Using R, build a regression model for data that interests you. Conduct residual analysis.
data("USArrests")
# Fit the linear regression model with Murder as the response variable
model <- lm(Murder ~ Assault + UrbanPop + Rape, data=USArrests)
summary(model)
##
## Call:
## lm(formula = Murder ~ Assault + UrbanPop + Rape, data = USArrests)
##
## Residuals:
## Min 1Q Median 3Q Max
## -4.3990 -1.9127 -0.3444 1.2557 7.4279
##
## Coefficients:
## Estimate Std. Error t value Pr(>|t|)
## (Intercept) 3.276639 1.737997 1.885 0.0657 .

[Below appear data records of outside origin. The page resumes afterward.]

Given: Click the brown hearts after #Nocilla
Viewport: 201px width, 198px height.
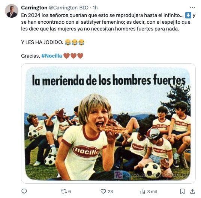Looking at the screenshot, I should click(x=74, y=56).
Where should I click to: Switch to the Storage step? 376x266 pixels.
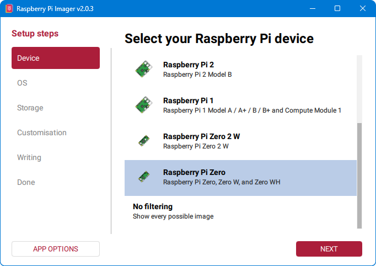pyautogui.click(x=30, y=108)
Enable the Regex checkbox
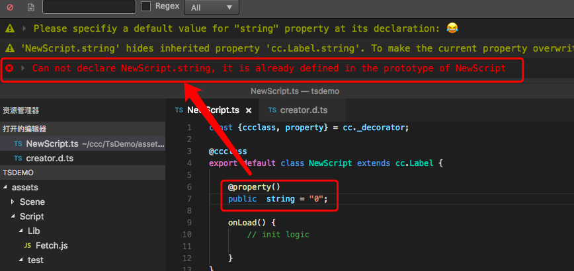574x271 pixels. click(x=145, y=7)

## Assault 0.039777 0.005912 6.729 2.33e-08 ***
## UrbanPop -0.054694 0.027880 -1.962 0.0559 .
## Rape 0.061399 0.055740 1.102 0.2764
## ---
## Signif. codes: 0 '***' 0.001 '**' 0.01 '*' 0.05 '.' 0.1 ' ' 1
##
## Residual standard error: 2.574 on 46 degrees of freedom
## Multiple R-squared: 0.6721, Adjusted R-squared: 0.6507
## F-statistic: 31.42 on 3 and 46 DF, p-value: 3.322e-11
par(mfrow=c(2, 2))
plot(model)
Was the linear model appropriate? Why or why not?
In conclusion, the linear model may not be the best option due to signs of non-linearity, potential outliers, and heteroscedasticity.